== Supplied text ==

It was the finals of women's doubles competition at the 2002 Australian Open. Martina Hingis and Anna Kournikova were battling Arantxa Sanchez-Vacario and Daniela Hantuchova for the title.

It was Martina's third three set match in two days and looming on the horizon was Jennifer Capriati and a highly charged women's single final.

One of their opponents lofted a really good lob over the heads of Hingis and Kournikova. It was on Anna's side of the court, but she was caught a little flat footed. Martina saw the ball coming down and was faced with a choice of two moves. She could just concede the point, since she and Anna were probably going to win the match, anyway. Or, she could try to chase the lob down.

Martina took off like a shot and got the ball back into play and eventually, won the point when the talented Hantuchova was caught flat footed on a volley attempt. It was a spectacular play, but it also pretty much summed up the problem faced by Martina Hingis, tennis' most creative, most talented and most malaigned player these days.

Martina has often said that playing tennis is a little like playing chess. She's been known as the best tactician in the sport, but for the last few years, she's been losing the really big singles titles, and it appears that her off court stategizing is not nearly as good as her own court mastery of tactics.

Chasing down that lob is something most players simply would not have even attempted, or at best,they would have started for the ball, then let it go. But Martina Hingis is not most players. Martina Hingis loves the sport she plays. Sure, it was going to sap some of her energy to chase that lob down, but she might be able to get to it, and if she threw up a good enough shot of her own, she might get the ball back into play, and then she might just be able to win the point.

That point points out Martina's current dilemma and also, something of tennis' dilemma. Hingis is not only the most accomplished shotmaker in the business, she is also one of the few top players who goes out there because she enjoys her profession. You could almost see the wheels turning in her head when she took off after that lob. It was one more impossible shot she wanted to make, just for the thrill of making an impossible shot.

The trouble is, Hingis found her self in the finals the next day facing defending champ Capriati after having played nine sets of tennis in the previous two days. How much did that contribute to her downfall? No one,not even Martina herself, knows for sure. But she suffered from the heat so much in the final that she admitted not wanting to go back out on court for the third set.

Of course, Martina Hingis did go back out. She always does. It takes the kind of on court injury that she sustained in Felderstadt, Germany last fall to keep her from finishing a match. In an era when some players will pull out over a bad hair day, Hingis remains committed to the idea that you don't quit before the match is over, end of story.

She didn't quit on her next tournament, either. Despite what must have been a gutt wrenching loss and honest physical problems, Hingis soldiered on to the next stop on the tour, Tokyo, when many other players would have claimed fatigue or come up with some other excuse about why they couldn't keep their commitment.

===
== Extracted information ==

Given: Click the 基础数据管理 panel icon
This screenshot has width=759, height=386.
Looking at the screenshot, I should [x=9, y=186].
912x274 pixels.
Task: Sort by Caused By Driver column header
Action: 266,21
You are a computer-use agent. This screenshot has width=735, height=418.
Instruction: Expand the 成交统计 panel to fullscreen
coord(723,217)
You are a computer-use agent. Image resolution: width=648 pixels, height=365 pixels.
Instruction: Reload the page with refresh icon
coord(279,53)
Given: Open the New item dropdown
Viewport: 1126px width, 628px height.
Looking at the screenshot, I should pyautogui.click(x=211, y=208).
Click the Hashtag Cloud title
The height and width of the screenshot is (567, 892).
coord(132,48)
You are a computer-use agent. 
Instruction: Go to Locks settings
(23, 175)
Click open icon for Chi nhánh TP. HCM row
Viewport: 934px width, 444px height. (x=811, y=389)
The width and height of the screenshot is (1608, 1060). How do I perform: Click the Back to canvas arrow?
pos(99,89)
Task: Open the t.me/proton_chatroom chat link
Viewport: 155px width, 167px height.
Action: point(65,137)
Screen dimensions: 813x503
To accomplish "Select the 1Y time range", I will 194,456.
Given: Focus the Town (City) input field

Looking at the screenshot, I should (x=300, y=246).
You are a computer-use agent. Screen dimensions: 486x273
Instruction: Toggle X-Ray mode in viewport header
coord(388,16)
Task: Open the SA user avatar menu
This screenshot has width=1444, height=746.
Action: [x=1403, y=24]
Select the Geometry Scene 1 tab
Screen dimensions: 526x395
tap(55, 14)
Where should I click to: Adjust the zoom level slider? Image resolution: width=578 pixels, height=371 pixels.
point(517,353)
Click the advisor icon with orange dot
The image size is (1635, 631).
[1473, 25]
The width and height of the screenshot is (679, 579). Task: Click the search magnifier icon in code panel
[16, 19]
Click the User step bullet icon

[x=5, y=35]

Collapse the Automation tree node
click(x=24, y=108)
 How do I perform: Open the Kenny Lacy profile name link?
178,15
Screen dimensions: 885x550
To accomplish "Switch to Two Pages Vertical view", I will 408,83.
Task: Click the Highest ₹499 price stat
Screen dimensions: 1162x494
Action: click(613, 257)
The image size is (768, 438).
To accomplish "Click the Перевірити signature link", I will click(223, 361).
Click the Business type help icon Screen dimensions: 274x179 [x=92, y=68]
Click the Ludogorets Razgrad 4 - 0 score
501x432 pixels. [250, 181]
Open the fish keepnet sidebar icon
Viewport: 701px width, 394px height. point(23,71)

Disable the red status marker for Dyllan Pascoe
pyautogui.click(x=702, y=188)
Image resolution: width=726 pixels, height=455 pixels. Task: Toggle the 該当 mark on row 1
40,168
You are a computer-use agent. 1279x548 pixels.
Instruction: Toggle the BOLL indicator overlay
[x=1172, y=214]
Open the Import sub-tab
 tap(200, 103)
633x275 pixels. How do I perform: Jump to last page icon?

===

**Given exercise 1:** According to the Hingis article, which tour stop did Hingis go on to after her loss in the singles final?
**Given exercise 2:** Transcribe the passage of the Hingis article that opens with the words containing "Martina has often" and closes with "mastery of tactics.".
The records have no connection to the Hingis article.

**Written response 1:** Tokyo.

**Written response 2:**
Martina has often said that playing tennis is a little like playing chess. She's been known as the best tactician in the sport, but for the last few years, she's been losing the really big singles titles, and it appears that her off court stategizing is not nearly as good as her own court mastery of tactics.